What to do:
Reproduce the entries below word for word, from the line with "Given: Click the" up to and including the line with "Looking at the". Leave the pictures out of your answer.

Exercise materials:
__________________________________________________
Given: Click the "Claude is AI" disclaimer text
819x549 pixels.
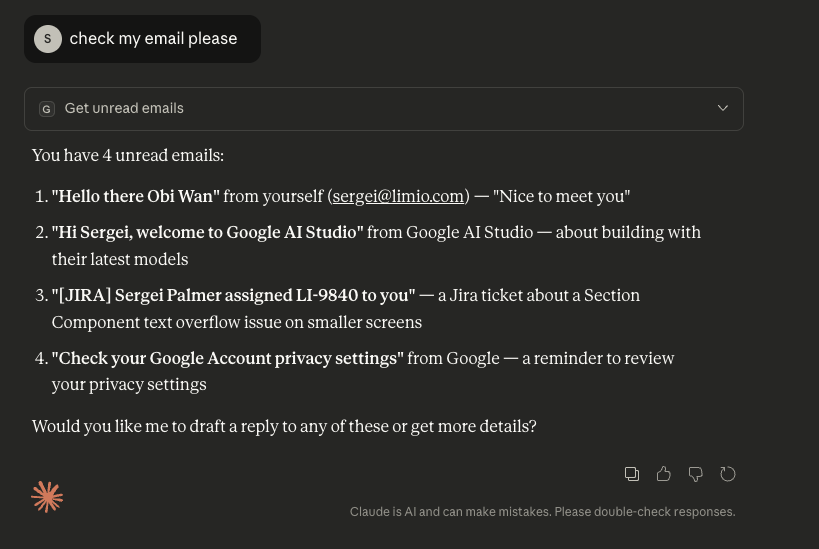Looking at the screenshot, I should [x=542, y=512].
__________________________________________________
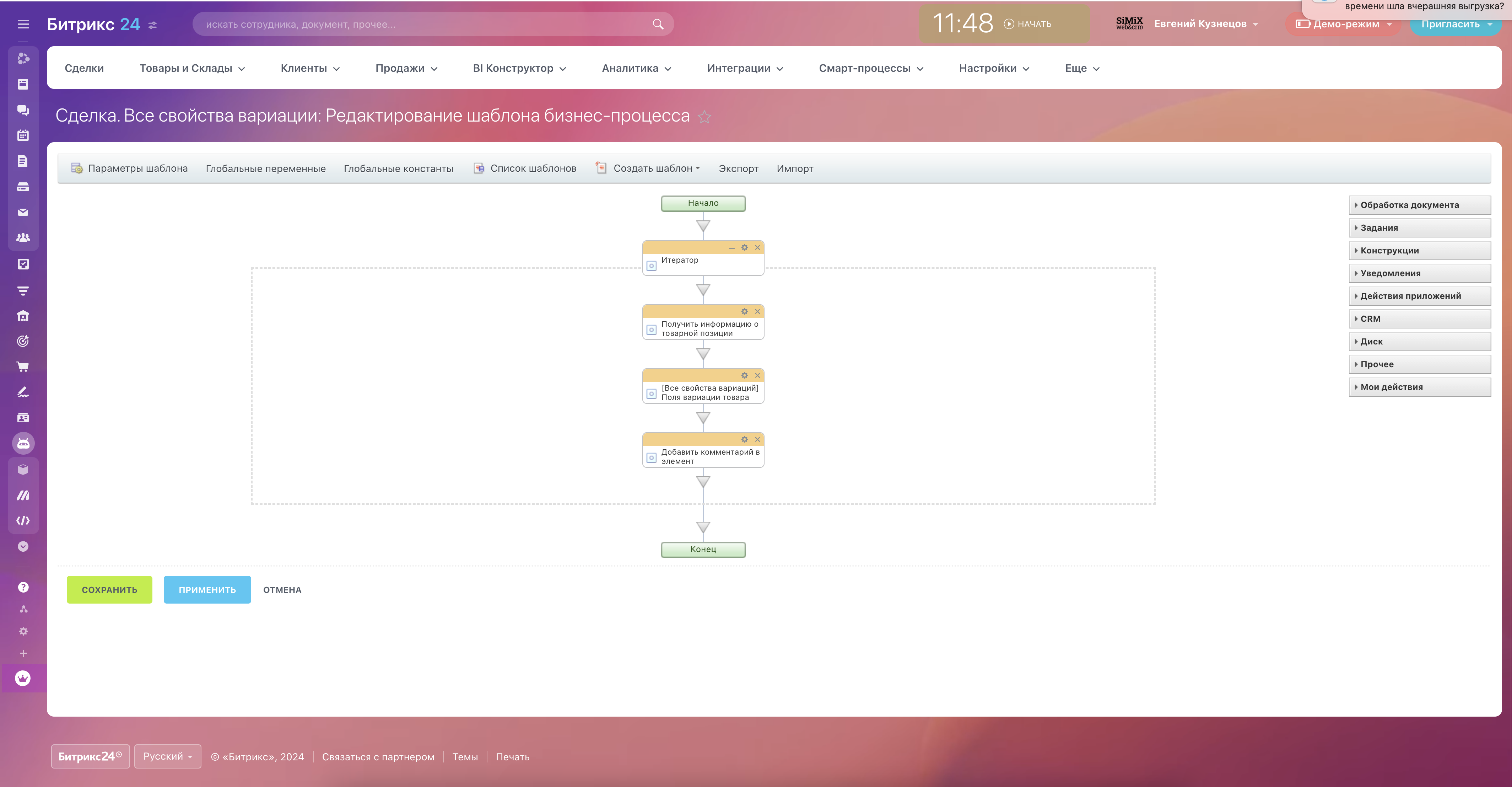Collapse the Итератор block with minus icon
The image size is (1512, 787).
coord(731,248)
__________________________________________________
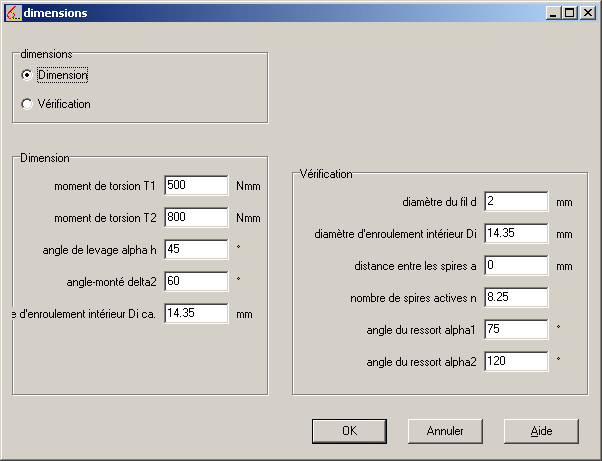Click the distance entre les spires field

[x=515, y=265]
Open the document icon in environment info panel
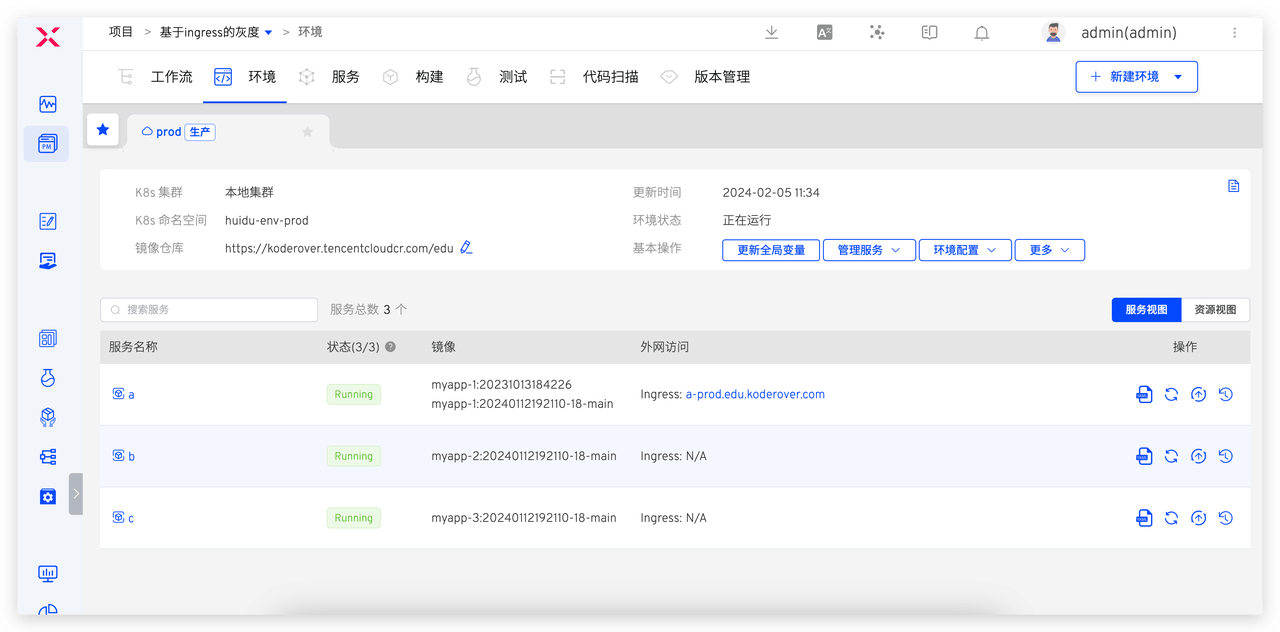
__________________________________________________
Output of the exercise:
Given: Click the "Claude is AI" disclaimer text
819x549 pixels.
Looking at the screenshot, I should [x=542, y=512].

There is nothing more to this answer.